Le Pape n'hésite pas à s'en prendre à l'Islam. En le nommant, ce qui est nouveau : « je prie les pays de tradition islamique pour qu'ils donnent la liberté aux chrétiens de célébrer leur culte et de vivre leur foi, comme les croyants de l'Islam jouissent de la liberté dans les pays occidentaux ».
Voila qui va enfin faire du bien aux malheureux martyrs chrétiens de ces pays, berceau du christianisme, et conquis par les Arabes au fil des siècles pour le malheur du monde d'aujourd'hui. Mais il est fort à craindre que ces barbares massacreurs ne comprennent que la raison du plus fort. Ensuite, le Pape ne manque évidemment pas, de leur rappeler qu'une saine interprétation du Coran s'oppose à toute violence.


Le Pape aborde encore tous les autres sujets de société : la science, le progrès, la communication, les conflits du monde et les conflits religieux, la corruption, l'urbanisme, l'écologie et l'avenir de la planète... En gros, tout ce qui ne tourne pas rond dans notre monde matérialiste et en perte de valeur.
Comme ses prédécesseurs, il s'attaque fortement à cette nouvelle mode de « la spiritualité sans Dieu » qui, pour lui, est la conséquence de la société de consommation, de l'individualisme et « de la grande souffrance d'une humanité qui cherche des solutions immédiates à ses propres besoins ».


Dans l'ensemble, j'ai admiré la lucidité du Pape et sa grande connaissance du monde. J'ai apprécié la force et la puissance de son style. Si je pouvais faire un reproche, je dirais que cette exhortation aborde trop de sujets : il aurait dû parler, soit du nouveau besoin d'évangélisation dans le monde, soit des réformes nécessaires dans l’Église, soit des affaires du monde qui le rendent de plus en plus injuste et angoissé. Il m'a semblé que tout aborder à la fois, c'était un peu trop.

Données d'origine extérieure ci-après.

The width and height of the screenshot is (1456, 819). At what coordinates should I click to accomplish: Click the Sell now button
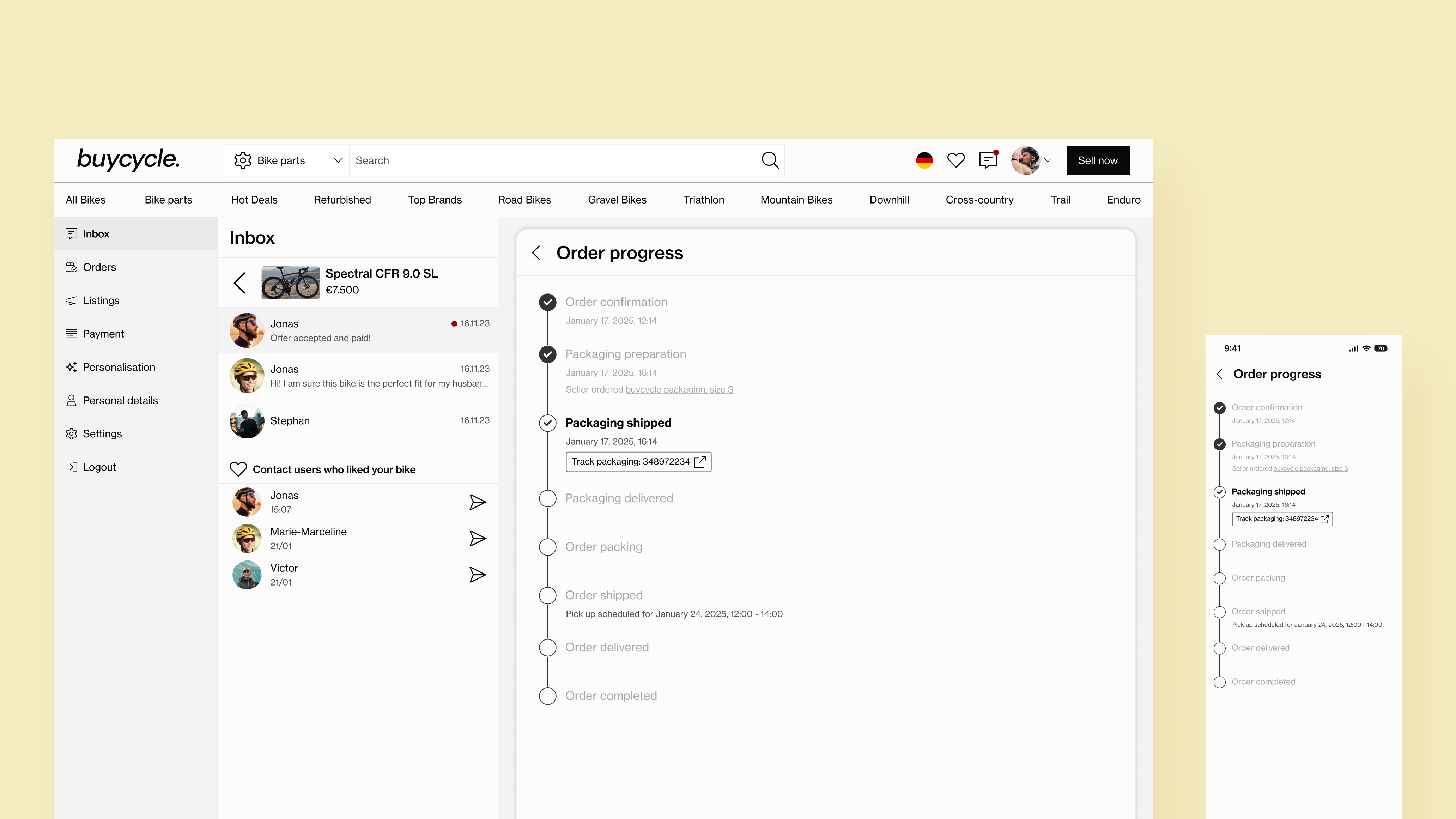coord(1097,160)
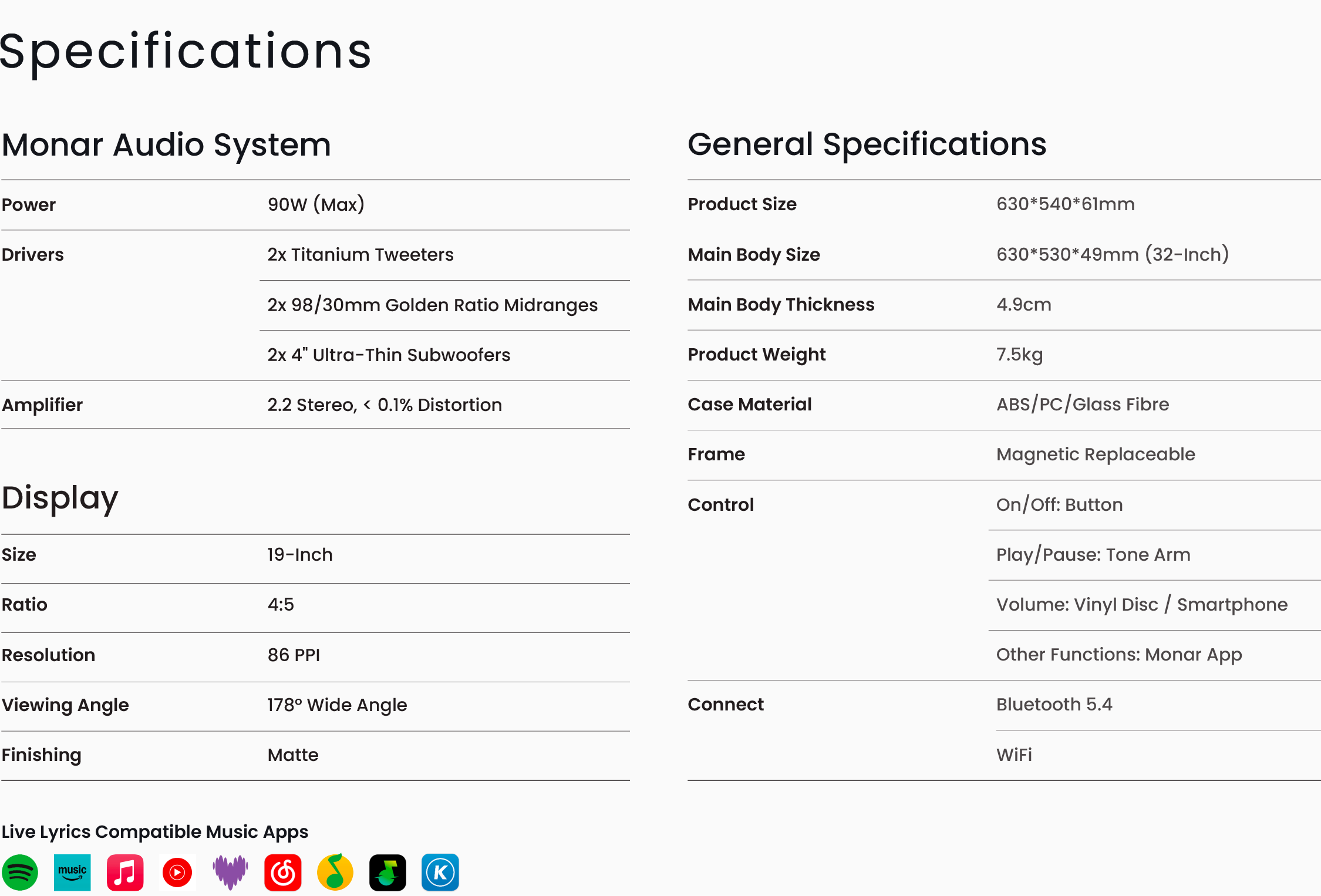
Task: Click the black and green music note icon
Action: (x=387, y=873)
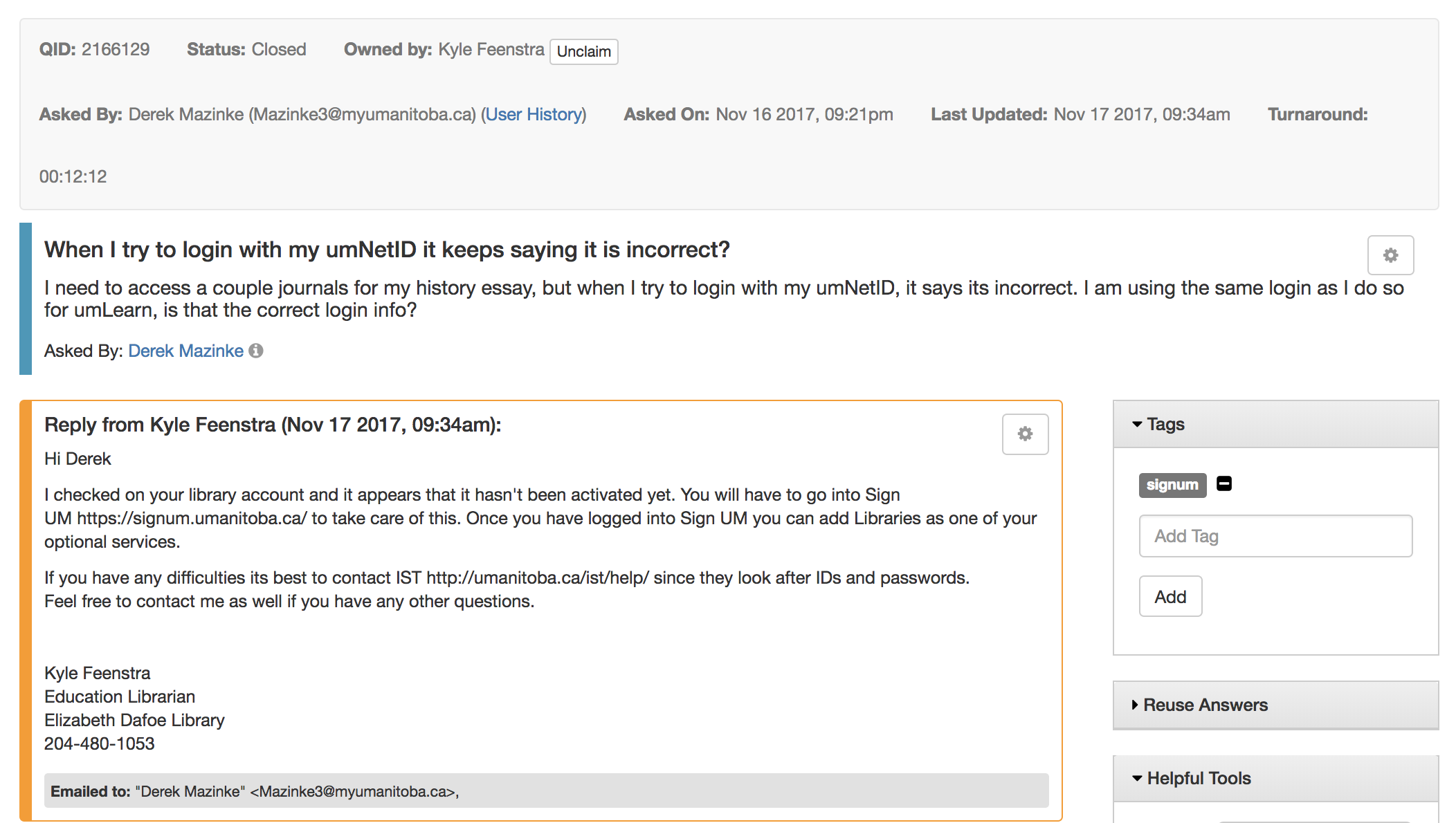Click the signum.umanitoba.ca URL in reply
Viewport: 1456px width, 823px height.
point(192,518)
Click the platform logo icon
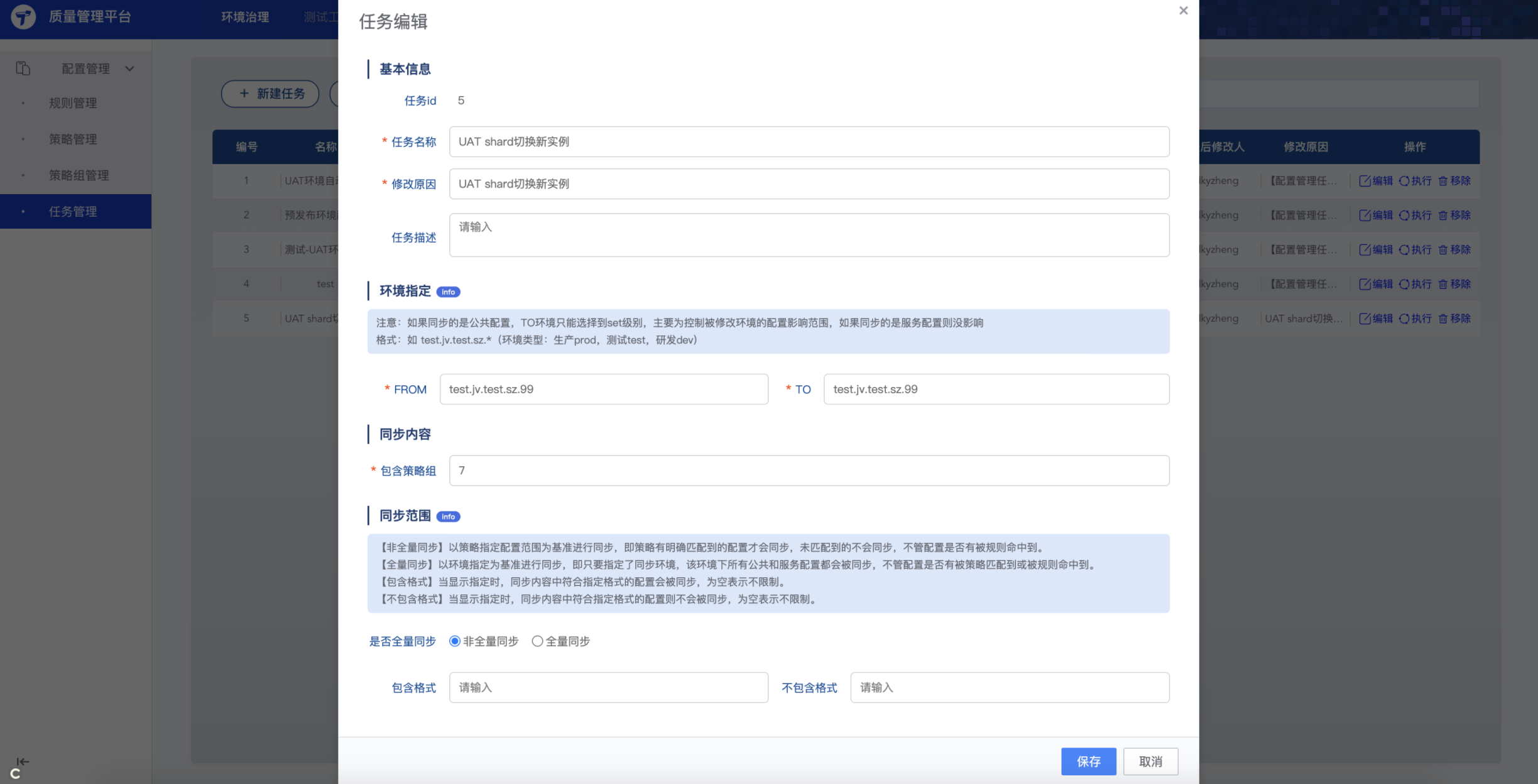 tap(23, 17)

Mais peut-être que notre nouveau Pape a voulu dire, en une fois, tout ce qu'il avait sur le cœur, sans les pompes habituelles des écrits pontificaux, et en attendant de passer à l'action ; il est visible, en tout cas, que dans certains chapitres, il pose les premiers jalons des réformes qui, espérons le, feront repartir l’Église du bon pied.